# best way to remove bezel, Arc LS first run?



## cy (Sep 16, 2004)

I'm sure this is an old question, but what's best way to remove the bezel, Arc LS first run? They are expoxied solid. Heat? acetone? 

Also what's the best way to remove aluminum locking ring on ARC LS without destroying everything? it seems to be expoxied too. 

Can dremel out locking ring, but would rather save the locking ring if possible.


----------



## sithjedi333 (Sep 16, 2004)

Try this, Sir cy
web page


----------



## cy (Sep 17, 2004)

Thank you, lots of reading..

found this interesting article about removing threadlocker.

There are all sorts of myths about how to remove fasteners held by thread-locking adhesives. Here's what it says on Loctite's own website:

The application of heat is needed to remove a fastener that can't be removed with a hand tool. Temperatures of 325F and above is needed to break down a standard [thread locking adhesives], 500F for high temperature [thread locking adhesives]. A heat gun or propane torch is commonly used to do this process, and careful disassembly should occur while parts are still hot. Once apart, and cooled, use methylene chloride (Chisel #79040) to remove cured excess material. Always wipe down the fasteners with clean up solvent to remove the wax film that Chisel #79040 leaves on the surface.

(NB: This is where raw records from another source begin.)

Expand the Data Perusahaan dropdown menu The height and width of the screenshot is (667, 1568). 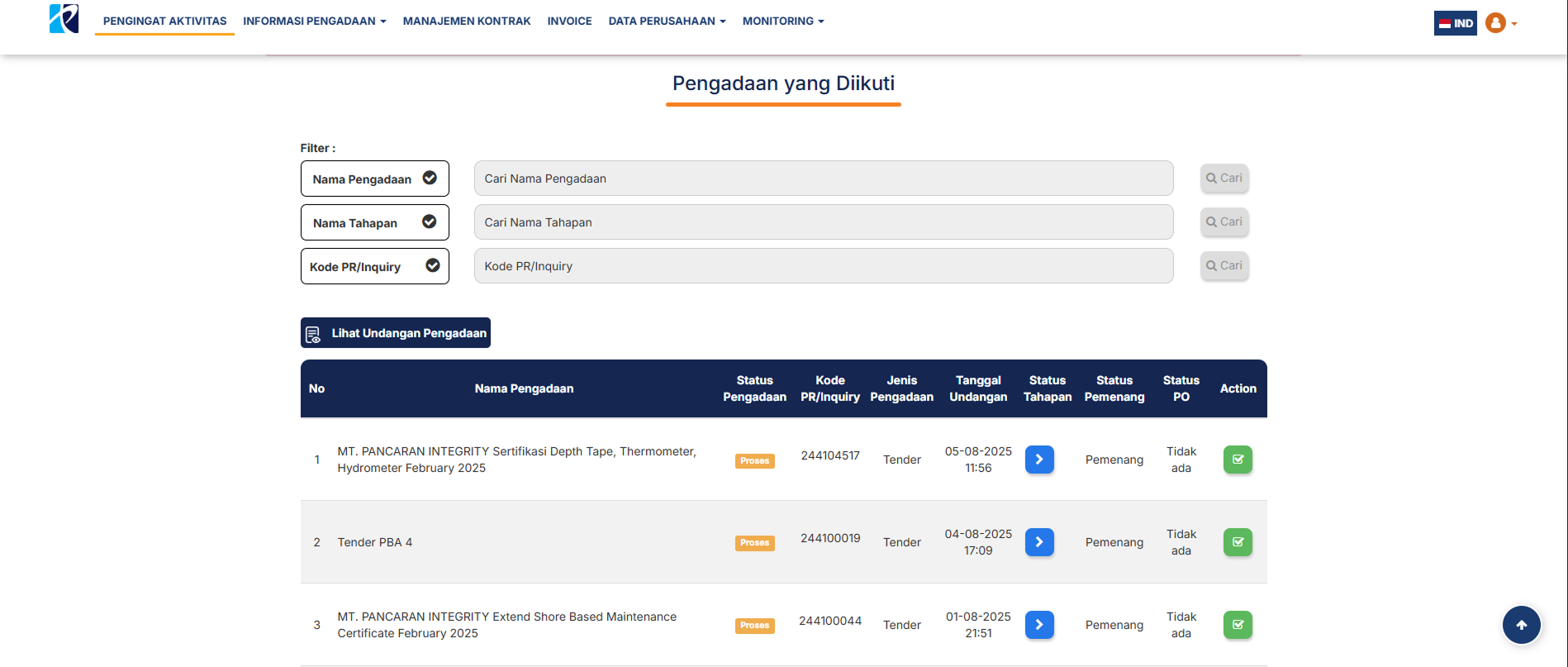[x=667, y=21]
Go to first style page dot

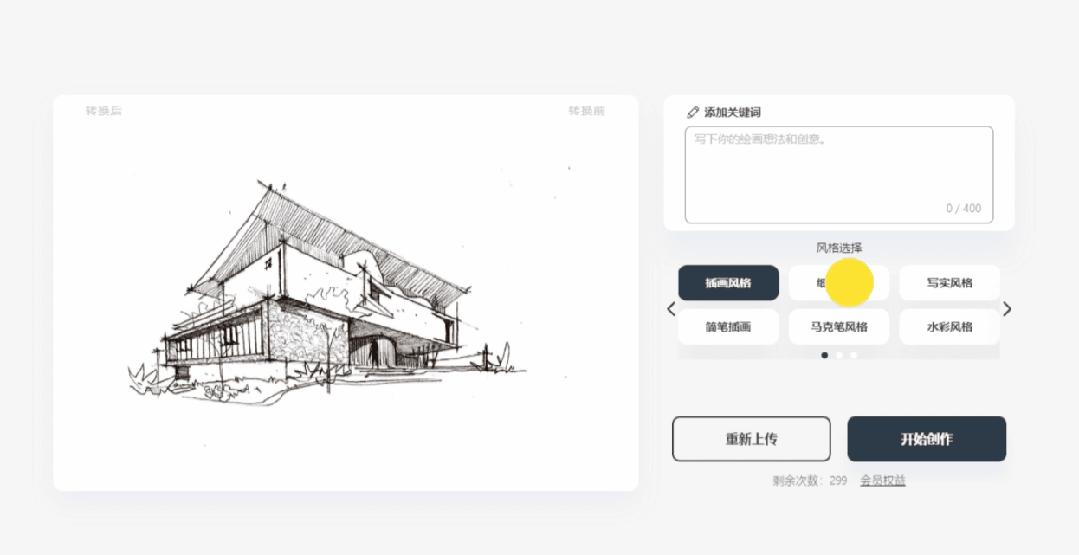pos(824,355)
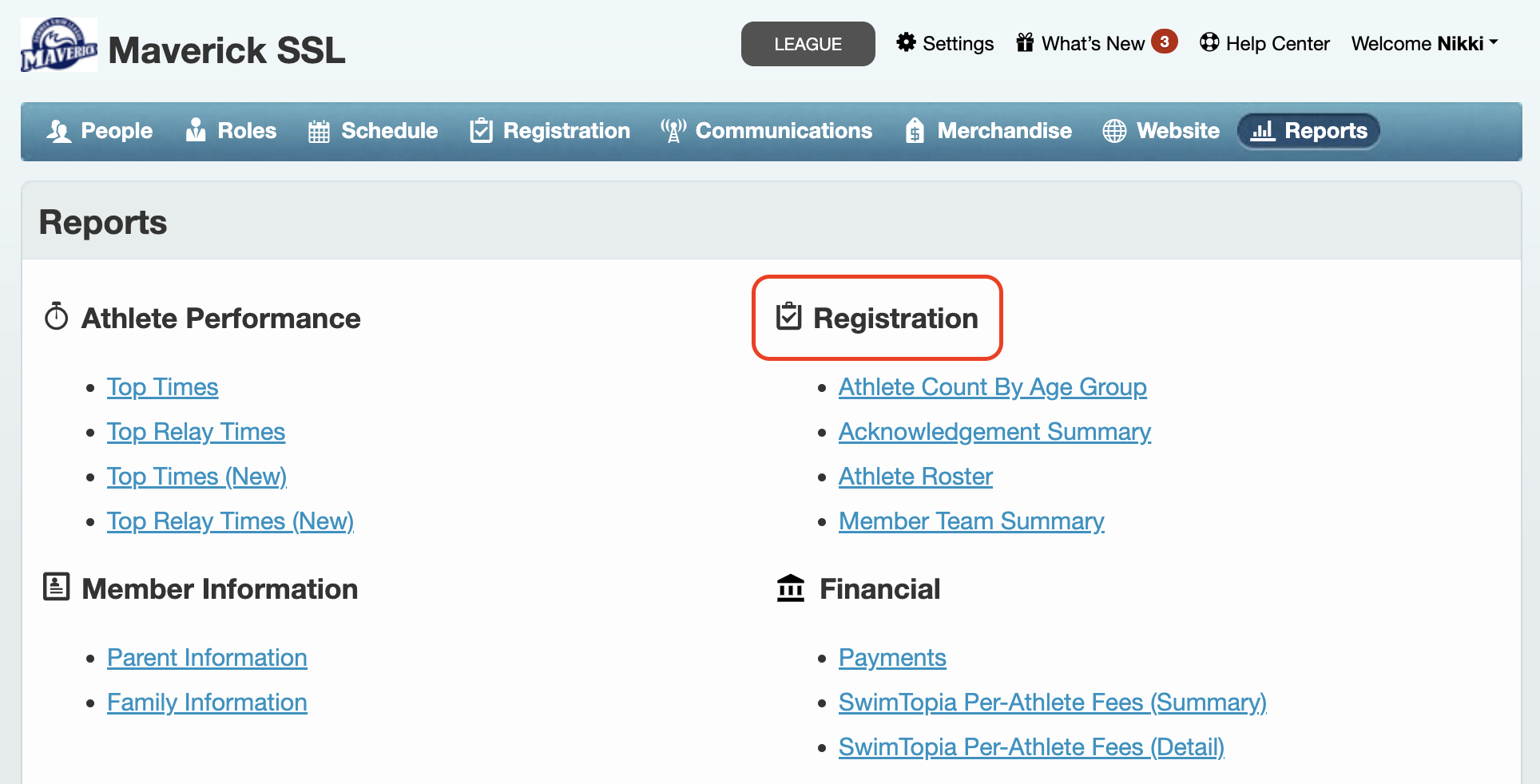The width and height of the screenshot is (1540, 784).
Task: Expand the Welcome Nikki user dropdown
Action: 1424,43

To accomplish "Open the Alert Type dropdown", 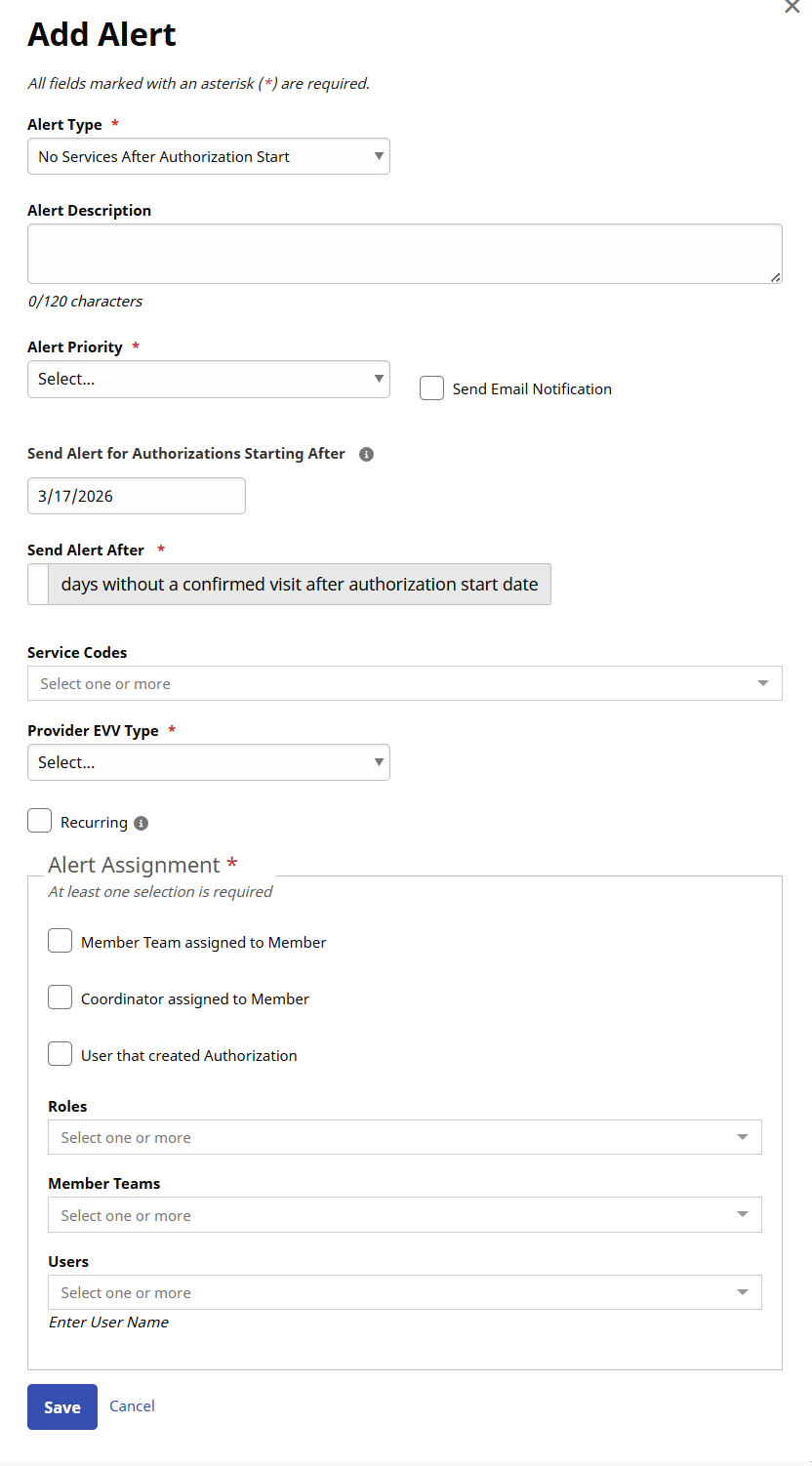I will point(208,156).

(350F = 177C 500F = 260C.)

Chisel #79040 is a solvent product that Loctite sells specifically for removing their thread locking adhesives. It's a somewhat hazardous material and I've never seen it offered for retail, consumer sales. Methylene chloride, the major active ingredient in Chisel #79040, is available for retail purchase at automotive supply, painting, and home center stores. It's a nasty solvent chemical, so be careful using it. Follow all the labeled cautions and directions. Wear eye protection that completely seals around your eyes; common glasses aren't good enough because the chemical and splash around the sides. Wear gloves. And work outdoors or in some other well-ventilated area. Be especially careful with methylene chloride on any balisong that has exotic insert materials or that has painted or coated handles. Even blade coatings could be attacked by this stuff.

Anyway, heat is the key to removing a screw held by thread-locking adhesives.

Some people seem to know that heat is the key, but they don't know how much. You need 350F.

Some people try boiling knives to get the thread-locking adhesive to release. Boil all day if you like, it won't do any good. Boiling water is only about 212F.

Ditto for hairdryers. They don't get up to 350F either (and it's a good thing they don't).

A common technique that works well for small screws such as those in balisongs is to hold a hot soldering iron on the screw for several seconds before attempting to remove the screw.

Keep in mind that if you apply excess torque to a screw, you risk damaging or even breaking off the screw


----------



## jtice (Sep 17, 2004)

For most lights, I use a hair dryer.
holding it about an inch away, till the light is so hot you cant touch it.

Worked for my LS rev1 and rev2.

Now, Surefires, they are harder, I cant seem get those apart well. /ubbthreads/images/graemlins/frown.gif


----------



## gadget_lover (Sep 17, 2004)

It seems to depend on the threadlock that was used. I find that boiling water has worked on many lights, including Surefires and ARCs. I tried a heat gun, but you have to be careful that you don't melt solder or plastics.

Daniel


----------



## mahoney (Sep 17, 2004)

I use a heat gun and heat the head just to the point that it is too hot to touch. Then I use strap wrench on the body and some wooden clamp blocks with an appropriately sized hole drilled in them to hold the bezel in the bench vise. If the bezel slips in the blocks, some thin rubber or masking tape wrapped around the bezel will increase friction. A similar method works with the retaining ring in rev. 2 models, but you do need to come up with a retaining ring wrench of some kind.


----------



## cy (Sep 17, 2004)

I've been using a 1" ID radiator hose clamped in a vise to hold body. 

Thanks for the wooden clamp blocks idea.


----------